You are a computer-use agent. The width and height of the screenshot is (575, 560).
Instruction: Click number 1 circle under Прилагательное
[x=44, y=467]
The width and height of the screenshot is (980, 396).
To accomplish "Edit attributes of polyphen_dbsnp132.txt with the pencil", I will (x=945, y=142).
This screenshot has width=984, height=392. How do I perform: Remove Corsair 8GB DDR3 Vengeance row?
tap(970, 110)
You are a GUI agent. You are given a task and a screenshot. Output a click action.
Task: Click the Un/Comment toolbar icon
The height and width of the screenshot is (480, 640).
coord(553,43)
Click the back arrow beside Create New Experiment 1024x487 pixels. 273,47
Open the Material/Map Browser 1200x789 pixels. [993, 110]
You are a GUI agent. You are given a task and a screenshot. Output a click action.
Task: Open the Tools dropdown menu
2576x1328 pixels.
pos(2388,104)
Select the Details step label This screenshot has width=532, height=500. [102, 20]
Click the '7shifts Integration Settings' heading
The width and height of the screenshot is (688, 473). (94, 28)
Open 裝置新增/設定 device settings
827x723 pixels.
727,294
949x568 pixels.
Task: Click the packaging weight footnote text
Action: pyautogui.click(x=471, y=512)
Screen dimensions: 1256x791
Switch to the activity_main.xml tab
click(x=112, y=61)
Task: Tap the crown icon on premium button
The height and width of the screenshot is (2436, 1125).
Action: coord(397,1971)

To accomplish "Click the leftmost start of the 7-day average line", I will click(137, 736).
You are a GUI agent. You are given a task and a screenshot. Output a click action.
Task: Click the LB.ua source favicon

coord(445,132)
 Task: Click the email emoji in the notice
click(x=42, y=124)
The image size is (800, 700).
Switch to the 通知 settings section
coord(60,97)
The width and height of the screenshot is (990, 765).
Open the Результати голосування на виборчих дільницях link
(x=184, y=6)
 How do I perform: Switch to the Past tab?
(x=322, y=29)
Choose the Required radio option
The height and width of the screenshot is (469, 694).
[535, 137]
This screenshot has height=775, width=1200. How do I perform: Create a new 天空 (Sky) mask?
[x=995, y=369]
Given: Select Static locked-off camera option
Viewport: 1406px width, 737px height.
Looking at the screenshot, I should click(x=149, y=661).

_ _ _ _

## What the task requires
Go through the data and retype all of it exactly.

## Task output
You are a computer-use agent. The width and height of the screenshot is (575, 560).
Instruction: Click number 1 circle under Прилагательное
[x=44, y=467]
The width and height of the screenshot is (980, 396).
To accomplish "Edit attributes of polyphen_dbsnp132.txt with the pencil", I will (x=945, y=142).
This screenshot has width=984, height=392. How do I perform: Remove Corsair 8GB DDR3 Vengeance row?
tap(970, 110)
You are a GUI agent. You are given a task and a screenshot. Output a click action.
Task: Click the Un/Comment toolbar icon
The height and width of the screenshot is (480, 640).
coord(553,43)
Click the back arrow beside Create New Experiment 1024x487 pixels. 273,47
Open the Material/Map Browser 1200x789 pixels. [993, 110]
You are a GUI agent. You are given a task and a screenshot. Output a click action.
Task: Open the Tools dropdown menu
2576x1328 pixels.
pos(2388,104)
Select the Details step label This screenshot has width=532, height=500. [102, 20]
Click the '7shifts Integration Settings' heading
The width and height of the screenshot is (688, 473). (94, 28)
Open 裝置新增/設定 device settings
827x723 pixels.
727,294
949x568 pixels.
Task: Click the packaging weight footnote text
Action: pyautogui.click(x=471, y=512)
Screen dimensions: 1256x791
Switch to the activity_main.xml tab
click(x=112, y=61)
Task: Tap the crown icon on premium button
The height and width of the screenshot is (2436, 1125).
Action: coord(397,1971)

To accomplish "Click the leftmost start of the 7-day average line", I will click(137, 736).
You are a GUI agent. You are given a task and a screenshot. Output a click action.
Task: Click the LB.ua source favicon

coord(445,132)
 Task: Click the email emoji in the notice
click(x=42, y=124)
The image size is (800, 700).
Switch to the 通知 settings section
coord(60,97)
The width and height of the screenshot is (990, 765).
Open the Результати голосування на виборчих дільницях link
(x=184, y=6)
 How do I perform: Switch to the Past tab?
(x=322, y=29)
Choose the Required radio option
The height and width of the screenshot is (469, 694).
[535, 137]
This screenshot has height=775, width=1200. How do I perform: Create a new 天空 (Sky) mask?
[x=995, y=369]
Given: Select Static locked-off camera option
Viewport: 1406px width, 737px height.
Looking at the screenshot, I should click(x=149, y=661).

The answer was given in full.